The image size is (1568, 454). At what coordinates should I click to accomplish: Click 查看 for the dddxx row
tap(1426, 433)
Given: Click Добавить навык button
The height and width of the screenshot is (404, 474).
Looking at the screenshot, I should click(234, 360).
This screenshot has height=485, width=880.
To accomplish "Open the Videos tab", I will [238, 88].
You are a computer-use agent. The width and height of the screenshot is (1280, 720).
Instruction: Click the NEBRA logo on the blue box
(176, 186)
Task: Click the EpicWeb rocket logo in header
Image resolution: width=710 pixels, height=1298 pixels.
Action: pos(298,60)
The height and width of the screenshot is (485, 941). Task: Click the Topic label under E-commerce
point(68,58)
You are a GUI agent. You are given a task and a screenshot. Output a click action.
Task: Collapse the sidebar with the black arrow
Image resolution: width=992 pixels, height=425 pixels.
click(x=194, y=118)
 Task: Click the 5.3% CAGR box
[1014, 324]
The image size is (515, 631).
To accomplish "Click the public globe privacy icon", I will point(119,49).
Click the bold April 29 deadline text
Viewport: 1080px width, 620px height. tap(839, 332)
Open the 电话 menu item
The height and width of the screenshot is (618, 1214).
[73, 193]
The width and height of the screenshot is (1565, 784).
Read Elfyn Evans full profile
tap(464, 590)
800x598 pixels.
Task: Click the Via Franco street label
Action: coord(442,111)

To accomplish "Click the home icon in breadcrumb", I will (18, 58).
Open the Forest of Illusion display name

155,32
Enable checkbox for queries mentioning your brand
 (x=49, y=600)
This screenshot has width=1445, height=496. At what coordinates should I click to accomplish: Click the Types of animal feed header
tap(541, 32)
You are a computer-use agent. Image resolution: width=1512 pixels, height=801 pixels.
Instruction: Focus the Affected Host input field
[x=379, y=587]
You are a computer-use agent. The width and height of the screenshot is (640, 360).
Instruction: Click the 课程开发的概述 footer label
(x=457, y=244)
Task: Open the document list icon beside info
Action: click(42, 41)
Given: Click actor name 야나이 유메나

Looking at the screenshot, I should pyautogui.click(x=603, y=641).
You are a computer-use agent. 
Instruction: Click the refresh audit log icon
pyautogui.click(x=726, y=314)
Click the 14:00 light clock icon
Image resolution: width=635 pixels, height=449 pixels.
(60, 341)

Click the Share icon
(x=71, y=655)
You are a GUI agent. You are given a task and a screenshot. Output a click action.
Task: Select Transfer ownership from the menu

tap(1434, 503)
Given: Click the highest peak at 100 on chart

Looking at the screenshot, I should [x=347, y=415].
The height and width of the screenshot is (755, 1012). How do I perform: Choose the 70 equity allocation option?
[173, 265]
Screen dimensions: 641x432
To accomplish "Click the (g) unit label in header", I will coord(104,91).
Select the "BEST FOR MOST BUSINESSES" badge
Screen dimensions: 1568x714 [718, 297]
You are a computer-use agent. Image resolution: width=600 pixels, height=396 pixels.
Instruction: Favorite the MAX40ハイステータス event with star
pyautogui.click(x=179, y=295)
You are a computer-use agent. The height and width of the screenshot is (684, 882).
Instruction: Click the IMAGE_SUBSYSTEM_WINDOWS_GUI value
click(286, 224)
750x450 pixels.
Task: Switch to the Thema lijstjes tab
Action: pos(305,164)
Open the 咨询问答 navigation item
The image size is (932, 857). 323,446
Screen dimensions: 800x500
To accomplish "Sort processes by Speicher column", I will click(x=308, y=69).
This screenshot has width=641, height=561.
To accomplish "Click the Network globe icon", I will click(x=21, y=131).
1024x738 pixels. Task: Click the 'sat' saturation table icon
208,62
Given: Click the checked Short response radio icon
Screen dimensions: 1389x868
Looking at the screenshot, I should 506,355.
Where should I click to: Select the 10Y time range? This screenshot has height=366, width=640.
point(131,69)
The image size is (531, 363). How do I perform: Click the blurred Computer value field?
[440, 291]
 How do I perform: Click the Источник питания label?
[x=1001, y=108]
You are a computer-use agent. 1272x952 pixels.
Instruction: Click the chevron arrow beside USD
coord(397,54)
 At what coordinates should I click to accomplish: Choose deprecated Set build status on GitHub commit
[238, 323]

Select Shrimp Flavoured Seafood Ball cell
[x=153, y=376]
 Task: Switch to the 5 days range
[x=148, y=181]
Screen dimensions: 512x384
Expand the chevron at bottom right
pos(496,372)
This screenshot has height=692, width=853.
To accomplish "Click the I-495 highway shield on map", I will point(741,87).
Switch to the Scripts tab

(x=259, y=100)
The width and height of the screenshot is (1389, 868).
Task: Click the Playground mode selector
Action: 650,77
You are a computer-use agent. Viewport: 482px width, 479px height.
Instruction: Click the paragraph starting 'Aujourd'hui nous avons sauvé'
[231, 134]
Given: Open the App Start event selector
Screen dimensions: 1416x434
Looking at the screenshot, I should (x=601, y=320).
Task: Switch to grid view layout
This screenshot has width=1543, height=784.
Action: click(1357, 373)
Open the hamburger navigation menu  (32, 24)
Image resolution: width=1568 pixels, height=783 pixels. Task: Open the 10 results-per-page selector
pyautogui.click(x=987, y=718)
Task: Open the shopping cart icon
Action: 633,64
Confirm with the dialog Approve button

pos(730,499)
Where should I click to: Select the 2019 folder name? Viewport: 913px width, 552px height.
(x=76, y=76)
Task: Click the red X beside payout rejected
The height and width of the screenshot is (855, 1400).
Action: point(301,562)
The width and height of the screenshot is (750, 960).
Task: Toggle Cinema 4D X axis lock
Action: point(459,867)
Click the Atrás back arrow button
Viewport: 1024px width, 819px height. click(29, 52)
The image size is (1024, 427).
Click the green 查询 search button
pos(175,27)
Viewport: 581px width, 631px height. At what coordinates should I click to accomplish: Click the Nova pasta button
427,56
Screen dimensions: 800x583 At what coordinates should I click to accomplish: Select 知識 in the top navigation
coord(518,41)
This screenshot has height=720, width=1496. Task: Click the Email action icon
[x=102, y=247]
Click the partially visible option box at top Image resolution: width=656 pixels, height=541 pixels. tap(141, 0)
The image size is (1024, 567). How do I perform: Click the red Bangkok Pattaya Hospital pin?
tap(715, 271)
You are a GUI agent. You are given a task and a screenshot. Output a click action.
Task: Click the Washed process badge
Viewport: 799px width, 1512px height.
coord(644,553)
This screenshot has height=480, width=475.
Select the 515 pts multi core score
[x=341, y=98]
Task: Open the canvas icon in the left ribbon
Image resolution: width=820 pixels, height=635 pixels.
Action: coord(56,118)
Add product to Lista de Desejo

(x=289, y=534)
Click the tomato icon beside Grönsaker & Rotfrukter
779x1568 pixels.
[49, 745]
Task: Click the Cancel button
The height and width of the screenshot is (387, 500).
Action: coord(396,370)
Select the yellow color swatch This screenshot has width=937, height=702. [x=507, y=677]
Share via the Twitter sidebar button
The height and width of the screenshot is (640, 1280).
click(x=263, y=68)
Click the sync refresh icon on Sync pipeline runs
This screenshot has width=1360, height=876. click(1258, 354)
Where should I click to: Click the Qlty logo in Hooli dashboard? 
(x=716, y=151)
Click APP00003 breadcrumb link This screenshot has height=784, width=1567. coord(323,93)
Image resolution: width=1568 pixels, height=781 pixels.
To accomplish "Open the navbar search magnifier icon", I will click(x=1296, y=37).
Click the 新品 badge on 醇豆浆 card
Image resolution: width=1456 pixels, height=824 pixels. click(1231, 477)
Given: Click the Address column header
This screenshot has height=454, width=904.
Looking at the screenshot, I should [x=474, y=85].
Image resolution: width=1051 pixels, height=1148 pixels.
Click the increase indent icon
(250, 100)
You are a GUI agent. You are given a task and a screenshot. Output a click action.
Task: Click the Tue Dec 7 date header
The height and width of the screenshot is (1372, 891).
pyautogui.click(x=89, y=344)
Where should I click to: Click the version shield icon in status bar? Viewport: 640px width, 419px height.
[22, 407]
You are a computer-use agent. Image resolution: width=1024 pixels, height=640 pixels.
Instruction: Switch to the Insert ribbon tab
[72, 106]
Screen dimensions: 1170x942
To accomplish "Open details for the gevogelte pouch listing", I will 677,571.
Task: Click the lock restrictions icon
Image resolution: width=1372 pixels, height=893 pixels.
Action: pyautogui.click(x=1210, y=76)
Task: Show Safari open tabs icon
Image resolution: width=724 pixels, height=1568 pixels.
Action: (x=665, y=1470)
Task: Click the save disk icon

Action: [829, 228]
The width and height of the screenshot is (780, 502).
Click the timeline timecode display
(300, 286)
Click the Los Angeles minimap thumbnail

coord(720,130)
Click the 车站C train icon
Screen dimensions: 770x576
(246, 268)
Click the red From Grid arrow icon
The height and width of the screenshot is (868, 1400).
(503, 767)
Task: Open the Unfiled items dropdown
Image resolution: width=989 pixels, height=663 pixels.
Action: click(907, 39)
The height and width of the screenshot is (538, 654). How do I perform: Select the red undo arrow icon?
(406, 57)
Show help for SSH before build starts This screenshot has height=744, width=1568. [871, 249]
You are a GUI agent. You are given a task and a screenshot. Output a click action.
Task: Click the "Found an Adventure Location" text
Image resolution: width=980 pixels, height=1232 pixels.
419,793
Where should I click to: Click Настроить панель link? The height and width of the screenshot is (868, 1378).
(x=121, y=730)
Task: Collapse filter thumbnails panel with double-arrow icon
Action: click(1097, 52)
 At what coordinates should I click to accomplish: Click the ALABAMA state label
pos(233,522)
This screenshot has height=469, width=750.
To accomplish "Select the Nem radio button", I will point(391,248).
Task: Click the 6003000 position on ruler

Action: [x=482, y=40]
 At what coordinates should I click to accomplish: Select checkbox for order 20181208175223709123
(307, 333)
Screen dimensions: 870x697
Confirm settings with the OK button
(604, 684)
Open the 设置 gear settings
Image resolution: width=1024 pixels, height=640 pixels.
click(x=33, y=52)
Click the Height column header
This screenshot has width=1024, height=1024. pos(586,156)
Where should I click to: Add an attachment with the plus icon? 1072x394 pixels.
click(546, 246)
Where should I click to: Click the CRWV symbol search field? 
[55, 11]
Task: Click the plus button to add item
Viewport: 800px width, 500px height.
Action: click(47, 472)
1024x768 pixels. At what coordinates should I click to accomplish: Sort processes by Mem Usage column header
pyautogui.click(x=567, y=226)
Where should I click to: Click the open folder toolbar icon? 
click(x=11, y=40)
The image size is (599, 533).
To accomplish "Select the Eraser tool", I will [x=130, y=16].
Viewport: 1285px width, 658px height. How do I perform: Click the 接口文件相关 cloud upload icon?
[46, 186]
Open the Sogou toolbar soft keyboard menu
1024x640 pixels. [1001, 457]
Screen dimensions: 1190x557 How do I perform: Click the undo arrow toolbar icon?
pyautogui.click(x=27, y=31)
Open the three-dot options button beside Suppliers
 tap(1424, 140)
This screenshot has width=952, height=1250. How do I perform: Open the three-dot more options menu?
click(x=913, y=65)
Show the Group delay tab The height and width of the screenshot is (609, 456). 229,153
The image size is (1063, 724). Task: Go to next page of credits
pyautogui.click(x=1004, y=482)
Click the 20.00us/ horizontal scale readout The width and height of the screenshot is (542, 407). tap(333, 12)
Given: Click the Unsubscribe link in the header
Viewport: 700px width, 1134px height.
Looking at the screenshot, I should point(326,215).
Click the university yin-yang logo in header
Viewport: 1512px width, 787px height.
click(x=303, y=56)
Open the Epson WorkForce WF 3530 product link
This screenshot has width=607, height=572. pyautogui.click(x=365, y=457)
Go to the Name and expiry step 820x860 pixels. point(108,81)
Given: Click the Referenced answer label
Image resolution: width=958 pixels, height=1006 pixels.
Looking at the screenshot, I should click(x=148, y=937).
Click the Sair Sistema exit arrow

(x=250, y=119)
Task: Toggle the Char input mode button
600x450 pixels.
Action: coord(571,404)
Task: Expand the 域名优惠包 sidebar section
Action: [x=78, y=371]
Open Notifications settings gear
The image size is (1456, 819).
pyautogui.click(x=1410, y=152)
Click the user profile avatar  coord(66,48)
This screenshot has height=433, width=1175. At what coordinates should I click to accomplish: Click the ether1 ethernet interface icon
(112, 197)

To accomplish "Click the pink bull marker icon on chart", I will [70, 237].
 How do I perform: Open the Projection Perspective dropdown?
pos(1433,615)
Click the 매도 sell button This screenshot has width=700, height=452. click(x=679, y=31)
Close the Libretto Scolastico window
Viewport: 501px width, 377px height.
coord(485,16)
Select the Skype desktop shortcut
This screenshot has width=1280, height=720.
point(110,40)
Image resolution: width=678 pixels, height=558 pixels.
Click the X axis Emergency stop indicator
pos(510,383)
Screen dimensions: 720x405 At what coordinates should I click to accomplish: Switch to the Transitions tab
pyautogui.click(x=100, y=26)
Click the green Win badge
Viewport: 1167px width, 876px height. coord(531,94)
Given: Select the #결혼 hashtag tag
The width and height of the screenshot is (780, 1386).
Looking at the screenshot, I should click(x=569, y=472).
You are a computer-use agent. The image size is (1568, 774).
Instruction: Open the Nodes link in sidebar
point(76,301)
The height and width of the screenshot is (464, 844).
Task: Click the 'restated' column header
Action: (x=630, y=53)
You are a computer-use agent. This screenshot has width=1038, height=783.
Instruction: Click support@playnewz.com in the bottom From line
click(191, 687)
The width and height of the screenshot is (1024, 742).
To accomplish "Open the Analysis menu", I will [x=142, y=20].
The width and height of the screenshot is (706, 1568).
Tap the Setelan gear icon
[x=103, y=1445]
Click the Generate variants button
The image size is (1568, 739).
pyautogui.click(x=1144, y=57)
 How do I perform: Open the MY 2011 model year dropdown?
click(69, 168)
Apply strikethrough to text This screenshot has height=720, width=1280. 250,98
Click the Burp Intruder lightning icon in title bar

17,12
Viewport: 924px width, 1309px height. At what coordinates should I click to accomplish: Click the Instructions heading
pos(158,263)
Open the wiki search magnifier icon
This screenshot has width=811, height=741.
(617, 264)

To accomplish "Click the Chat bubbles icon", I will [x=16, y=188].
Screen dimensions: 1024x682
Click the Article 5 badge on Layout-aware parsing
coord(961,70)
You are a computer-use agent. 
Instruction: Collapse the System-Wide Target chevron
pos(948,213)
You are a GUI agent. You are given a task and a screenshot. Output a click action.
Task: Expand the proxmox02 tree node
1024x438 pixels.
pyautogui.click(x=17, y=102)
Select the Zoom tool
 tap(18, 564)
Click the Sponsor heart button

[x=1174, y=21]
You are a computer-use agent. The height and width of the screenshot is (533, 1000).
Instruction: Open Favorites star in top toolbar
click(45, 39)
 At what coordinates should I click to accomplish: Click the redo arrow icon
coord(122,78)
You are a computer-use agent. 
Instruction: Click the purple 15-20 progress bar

▶ **What needs to be done**: Could you transcribe the entries above word for word, from the line with "Instruction: Click the NEBRA" down to the line with "Click the 14:00 light clock icon", keeping both?

▶ **Answer to this problem**:
Instruction: Click the NEBRA logo on the blue box
(176, 186)
Task: Click the EpicWeb rocket logo in header
Image resolution: width=710 pixels, height=1298 pixels.
Action: pos(298,60)
The height and width of the screenshot is (485, 941). Task: Click the Topic label under E-commerce
point(68,58)
You are a GUI agent. You are given a task and a screenshot. Output a click action.
Task: Collapse the sidebar with the black arrow
Image resolution: width=992 pixels, height=425 pixels.
click(x=194, y=118)
 Task: Click the 5.3% CAGR box
[1014, 324]
The image size is (515, 631).
To accomplish "Click the public globe privacy icon", I will point(119,49).
Click the bold April 29 deadline text
Viewport: 1080px width, 620px height. tap(839, 332)
Open the 电话 menu item
The height and width of the screenshot is (618, 1214).
[73, 193]
The width and height of the screenshot is (1565, 784).
Read Elfyn Evans full profile
tap(464, 590)
800x598 pixels.
Task: Click the Via Franco street label
Action: coord(442,111)

To accomplish "Click the home icon in breadcrumb", I will (18, 58).
Open the Forest of Illusion display name

155,32
Enable checkbox for queries mentioning your brand
 (x=49, y=600)
This screenshot has width=1445, height=496. At what coordinates should I click to accomplish: Click the Types of animal feed header
tap(541, 32)
You are a computer-use agent. Image resolution: width=1512 pixels, height=801 pixels.
Instruction: Focus the Affected Host input field
[x=379, y=587]
You are a computer-use agent. The width and height of the screenshot is (640, 360).
Instruction: Click the 课程开发的概述 footer label
(x=457, y=244)
Task: Open the document list icon beside info
Action: click(42, 41)
Given: Click actor name 야나이 유메나

Looking at the screenshot, I should pyautogui.click(x=603, y=641).
You are a computer-use agent. 
Instruction: Click the refresh audit log icon
pyautogui.click(x=726, y=314)
Click the 14:00 light clock icon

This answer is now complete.